Short task
Copy out the lines of the records from the one containing "Task: Click the second" through the one containing "Action: pos(381,989)", both included, with nothing changed.

Item-finding records:
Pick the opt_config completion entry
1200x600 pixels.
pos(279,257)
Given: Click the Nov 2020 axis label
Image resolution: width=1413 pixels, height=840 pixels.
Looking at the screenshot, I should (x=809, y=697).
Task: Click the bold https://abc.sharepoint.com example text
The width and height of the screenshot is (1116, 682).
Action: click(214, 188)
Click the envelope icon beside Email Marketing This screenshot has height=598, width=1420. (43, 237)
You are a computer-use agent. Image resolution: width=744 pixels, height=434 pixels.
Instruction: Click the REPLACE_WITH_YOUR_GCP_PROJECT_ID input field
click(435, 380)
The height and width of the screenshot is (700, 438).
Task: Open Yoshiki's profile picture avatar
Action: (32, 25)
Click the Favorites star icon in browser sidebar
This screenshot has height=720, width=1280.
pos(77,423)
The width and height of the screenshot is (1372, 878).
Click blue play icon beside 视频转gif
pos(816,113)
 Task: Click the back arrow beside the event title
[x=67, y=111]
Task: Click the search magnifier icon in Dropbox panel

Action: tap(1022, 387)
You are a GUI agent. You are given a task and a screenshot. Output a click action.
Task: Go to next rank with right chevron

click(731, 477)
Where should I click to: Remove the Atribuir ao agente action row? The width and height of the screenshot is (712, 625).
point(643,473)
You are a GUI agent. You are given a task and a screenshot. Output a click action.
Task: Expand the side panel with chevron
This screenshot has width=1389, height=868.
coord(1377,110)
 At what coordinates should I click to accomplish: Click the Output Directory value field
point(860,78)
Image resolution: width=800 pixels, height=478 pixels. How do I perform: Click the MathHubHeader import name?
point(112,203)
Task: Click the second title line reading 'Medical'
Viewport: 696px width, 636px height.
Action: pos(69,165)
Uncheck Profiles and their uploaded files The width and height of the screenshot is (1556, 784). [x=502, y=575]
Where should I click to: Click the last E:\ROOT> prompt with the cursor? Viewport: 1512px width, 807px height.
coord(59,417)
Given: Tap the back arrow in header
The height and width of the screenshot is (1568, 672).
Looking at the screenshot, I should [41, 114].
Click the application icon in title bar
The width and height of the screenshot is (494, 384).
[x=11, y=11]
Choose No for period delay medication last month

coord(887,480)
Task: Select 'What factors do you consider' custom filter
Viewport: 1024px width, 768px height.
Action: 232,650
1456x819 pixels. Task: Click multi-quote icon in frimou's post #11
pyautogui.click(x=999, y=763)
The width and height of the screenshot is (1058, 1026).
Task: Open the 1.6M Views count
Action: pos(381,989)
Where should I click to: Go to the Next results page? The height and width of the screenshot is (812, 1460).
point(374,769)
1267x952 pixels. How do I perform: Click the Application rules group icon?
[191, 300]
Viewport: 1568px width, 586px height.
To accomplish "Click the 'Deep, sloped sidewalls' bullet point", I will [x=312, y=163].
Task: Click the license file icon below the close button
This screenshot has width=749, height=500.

Task answer
Task: Click the second title line reading 'Medical'
Viewport: 696px width, 636px height.
Action: pos(69,165)
Uncheck Profiles and their uploaded files The width and height of the screenshot is (1556, 784). [x=502, y=575]
Where should I click to: Click the last E:\ROOT> prompt with the cursor? Viewport: 1512px width, 807px height.
coord(59,417)
Given: Tap the back arrow in header
The height and width of the screenshot is (1568, 672).
Looking at the screenshot, I should [41, 114].
Click the application icon in title bar
The width and height of the screenshot is (494, 384).
[x=11, y=11]
Choose No for period delay medication last month

coord(887,480)
Task: Select 'What factors do you consider' custom filter
Viewport: 1024px width, 768px height.
Action: 232,650
1456x819 pixels. Task: Click multi-quote icon in frimou's post #11
pyautogui.click(x=999, y=763)
The width and height of the screenshot is (1058, 1026).
Task: Open the 1.6M Views count
Action: pos(381,989)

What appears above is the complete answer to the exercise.